We both have extended family that is gay, lesbian and/or bisexual. My wife is very accepting of all of them and I would say she is a strong ally to the LGBTQ community. So as our conversation turned to trans people, crossdressers and drag queens I was really surprised her liberal mindset turned inconsistent. She thinks it's (as she put it) "yuck". She says it's unnatural. She thinks it's gross. She believes men and women are beautiful in their respective ways but combining the two is something she is not attracted to at all and finds it repulsive.

(sigh)

So deep into the closet I backed in, just as I thought I could crack open the door, peek out and whisper "here i am." Instead, I will further attempt to minimize my CD /nonbinary footprint.

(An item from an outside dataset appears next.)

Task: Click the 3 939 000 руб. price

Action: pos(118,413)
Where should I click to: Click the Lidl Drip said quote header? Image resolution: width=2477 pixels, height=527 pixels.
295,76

As a result I got rid of some things. I still have some of my stuff but it has certainly been culled. Not exactly a complete purge I guess. Not sure why I can't get rid of all it yet. I don't know. I guess wearing my girl clothes helps me feel like I'm attractive... it helps me feel like I look a little younger. Sometimes I get what I assume is a feeling of femininity and attempting to appear female helps manifest that feeling. Maybe that's why I kept some things.

Or maybe sometimes I just like to look pretty dammit!

Sorry for the long thread. Guess I just wanted to get this off my chest as well as let visitors see they're not alone if they're struggling in the closet.

So when I was digging stuff out from my car I found these red, peep-toe pumps and matching purse that I had forgotten about. They were my first pair of heels. Maybe I'll keep them a little while longer.